> Aufgabenstellung: Bitte schreiben Sie den ausgewählten Text unten vollständig und Wort für Wort ab.

> Ausgewählter Text:
+ + +
Sibel Arslan: «Es ist nicht endgültig entschieden»

Der Entscheid zur Verfassungsänderung in der Türkei fällt denkbar knapp aus. Die Basler Nationalrätin Sibel Arslan, die in Istanbul weilt, erklärt den Stand der Dinge.

Unterstützerinnen des Referendums jubeln auf den Strassen Istanbuls.

(Bild: EMRAH GUREL)

Der Entscheid zur Verfassungsänderung in der Türkei fällt denkbar knapp aus. Die Basler Nationalrätin Sibel Arslan, die in Istanbul weilt, erklärt den Stand der Dinge.

Nach Auszählung von gut 98 Prozent der Stimmen führen die Ja-Stimmen mit 51,32 Prozent. Das Nein-Lager holte auf 48,68 Prozent auf, wie die staatliche Nachrichtenagentur Anadolu am Sonntagabend Stand 20 Uhr meldete.
+ + +
> Bereitgestellte Angaben:
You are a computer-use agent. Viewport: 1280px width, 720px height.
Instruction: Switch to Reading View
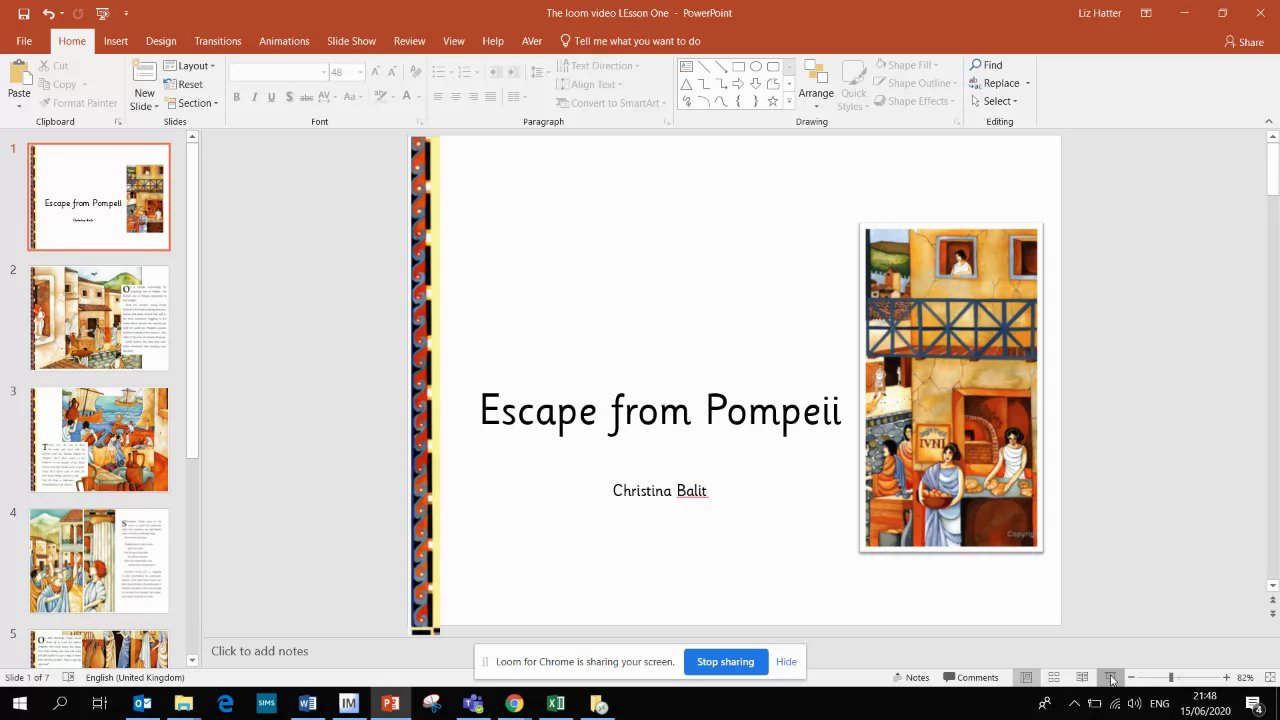(x=1082, y=678)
+ + +
> Ihre Antwort:
Sibel Arslan: «Es ist nicht endgültig entschieden»

Der Entscheid zur Verfassungsänderung in der Türkei fällt denkbar knapp aus. Die Basler Nationalrätin Sibel Arslan, die in Istanbul weilt, erklärt den Stand der Dinge.

Unterstützerinnen des Referendums jubeln auf den Strassen Istanbuls.

(Bild: EMRAH GUREL)

Der Entscheid zur Verfassungsänderung in der Türkei fällt denkbar knapp aus. Die Basler Nationalrätin Sibel Arslan, die in Istanbul weilt, erklärt den Stand der Dinge.

Nach Auszählung von gut 98 Prozent der Stimmen führen die Ja-Stimmen mit 51,32 Prozent. Das Nein-Lager holte auf 48,68 Prozent auf, wie die staatliche Nachrichtenagentur Anadolu am Sonntagabend Stand 20 Uhr meldete.